Anyway, Riley is now 13 years old, and a pretty good hockey player. She has a couple of friends named Grace and Bree, who are also on her junior high hockey team. The three of them get invited to spend a few days at a hockey camp, run by Coach Roberts (Yvette Nicole Brown), who coaches a high school team called the Firehawks. Riley hopes to join the team when she begins high school in the coming fall, but she's distraught when she learns Grace and Bree will be going to a different high school. Also, she enters puberty, but this ain't Turning Red, so the movie doesn't deal with any physical aspects of that, just emotional ones. So, Riley gets a few new emotions: Anxiety (Maya Hawke), Envy, Ennui, and Embarrassment. (I couldn't help but think she would have had such emotions before puberty, but whatever. I also feel like "ennui" wasn't the best description of the emotions that character represents, but he's still a good character.) Anxiety ends up doing most of the controlling of Riley's actions, and she sends the original group of emotions away, to be sealed in a vault in Riley's mind.
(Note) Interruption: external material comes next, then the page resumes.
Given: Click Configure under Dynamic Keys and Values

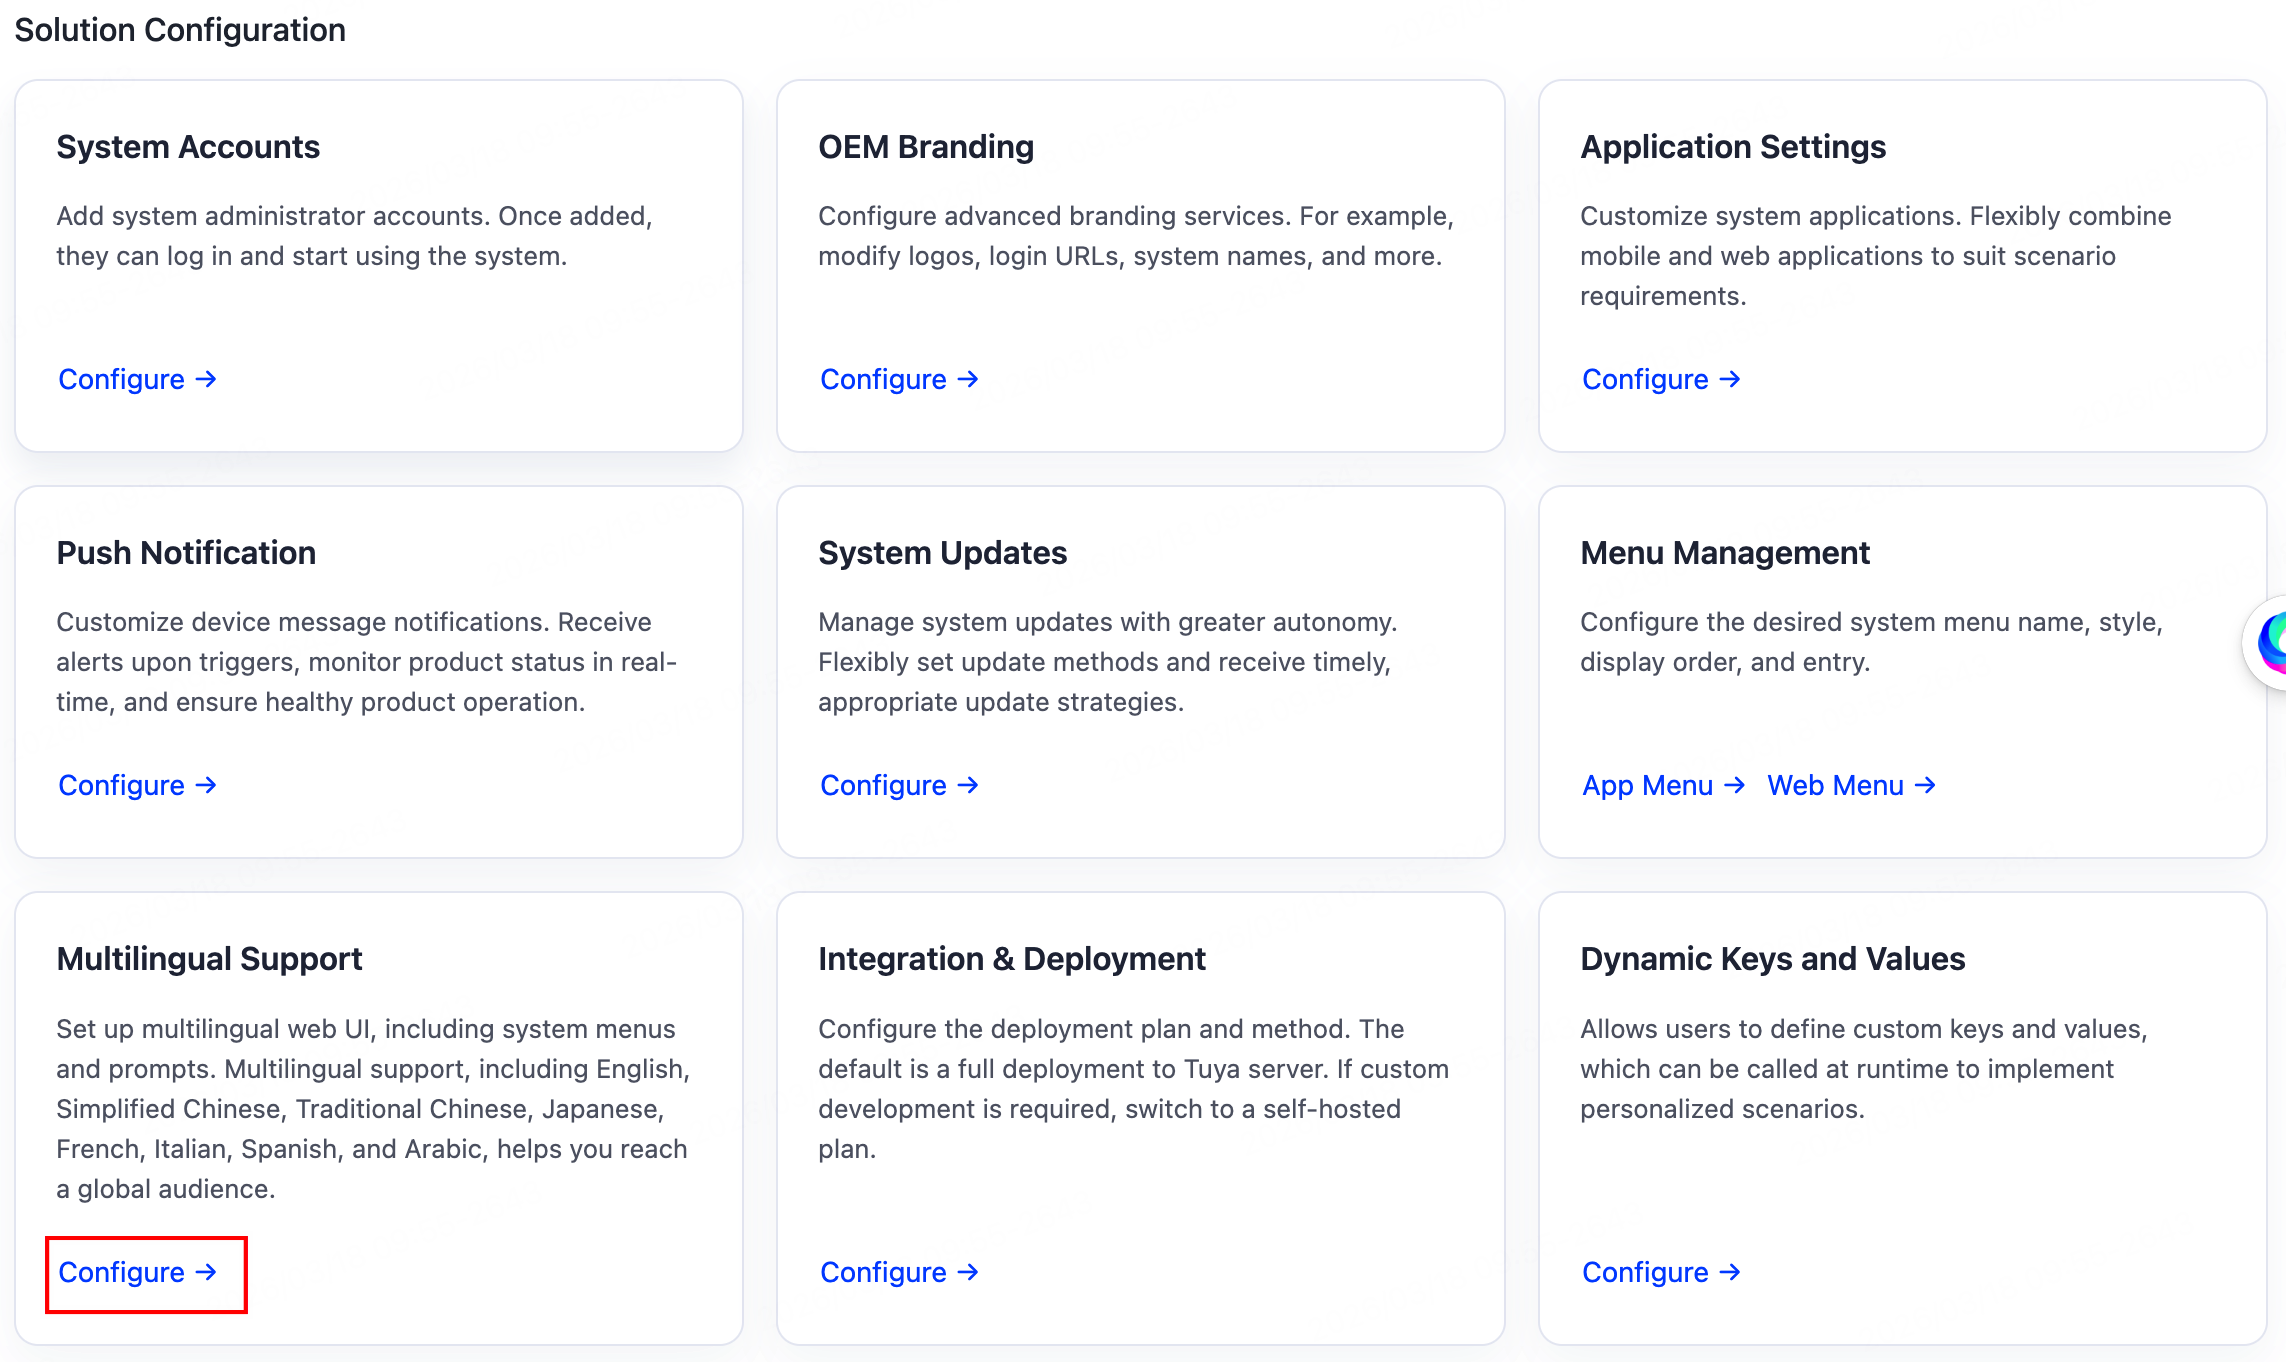Looking at the screenshot, I should [x=1646, y=1272].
Anxiety also sets about building a new "sense of self" for Riley, discarding the one the original emotions had spent 13 years building up. Of course, the emotions escape, with a little help from a few of Riley's secrets that were also locked in the vault. Then they head for the back of the mind, to retrieve Riley's sense of self and restore it. Meanwhile, Sadness goes back to Headquarters so she'll be able to activate a tube to bring the other emotions back once they've gotten the sense of self. She is secretly befriended by Embarrassment.
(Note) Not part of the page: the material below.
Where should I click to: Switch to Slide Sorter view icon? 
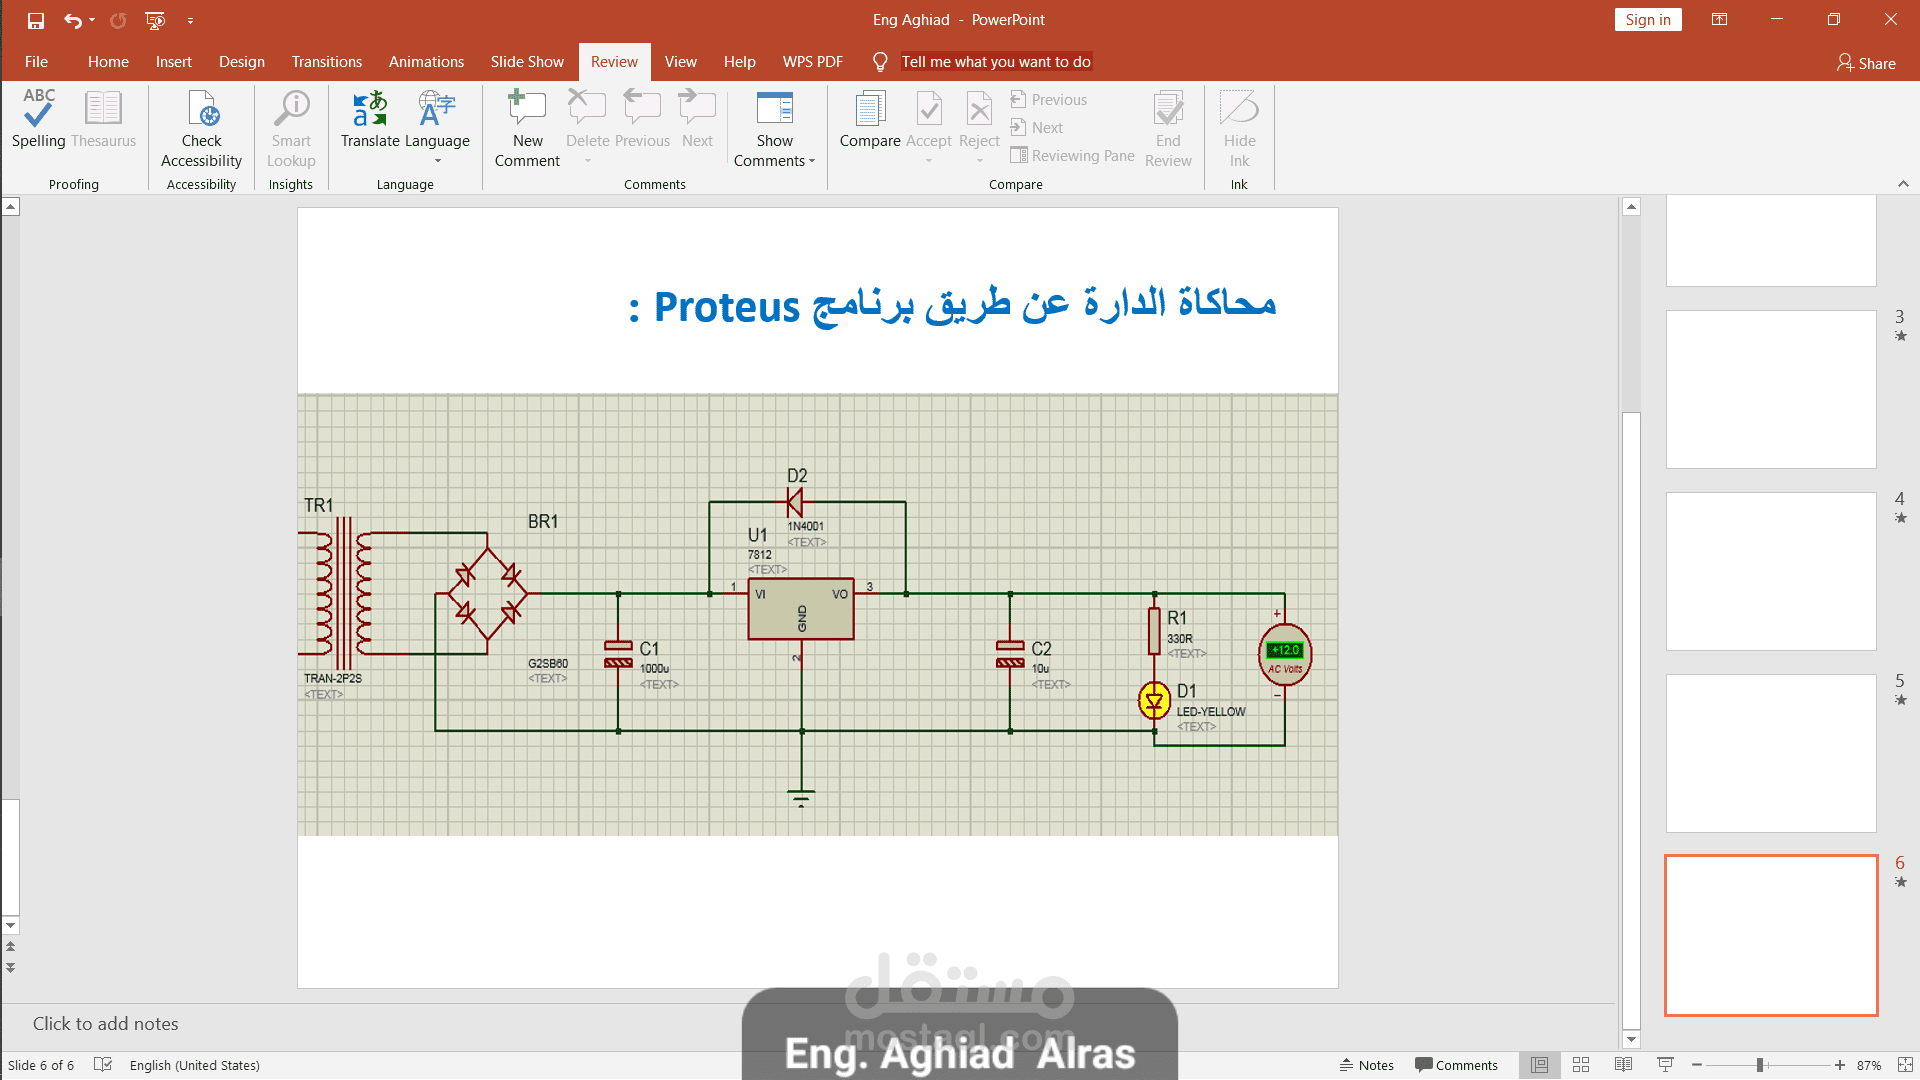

I think it makes sense that Anxiety was able to take over in Riley's current situation, and it makes sense that she thought Riley needed to change in order to ensure she'd have friends at her new school, without her old friends, as well as being desperate to become a Firehawk. And it was interesting, if somewhat cringe-inducing, to see how that made Riley behave. I don't want to go into specifics, but she basically ignores her old friends and denies aspects of her true self to fit in with Val and the other Firehawks. And eventually, she has a panic attack, which I really worried would affect her physically in a really bad way. That's basically the climax of the film, with Joy and the others finally making their way back to Headquarters with Riley's original sense of self. But what I really love about the film is that Joy realizes it had been a mistake on her part to banish Riley's negative memories to the back of her mind, and that rather than simply re-installing the old sense of self, it was better to create a new one that was a mix of all the good and bad parts of Riley's life. (The banishing of bad memories was something that had concerned me much earlier in the film, so I was glad to see that addressed in the end.) So, ultimately, Riley calms down from her panic attack, and reconciles with Bree and Grace.

Beyond that, I don't really want to say anything. Except that there's a neat bonus scene early in the closing credits, as well as the post-credits scene that I mentioned before. I will say that it took me quite awhile to really get into the movie. Not that I didn't enjoy it from the start, I just didn't love it until much closer to the end. I still don't think it's quite as good as the first movie, but I was really happy with how everything turned out.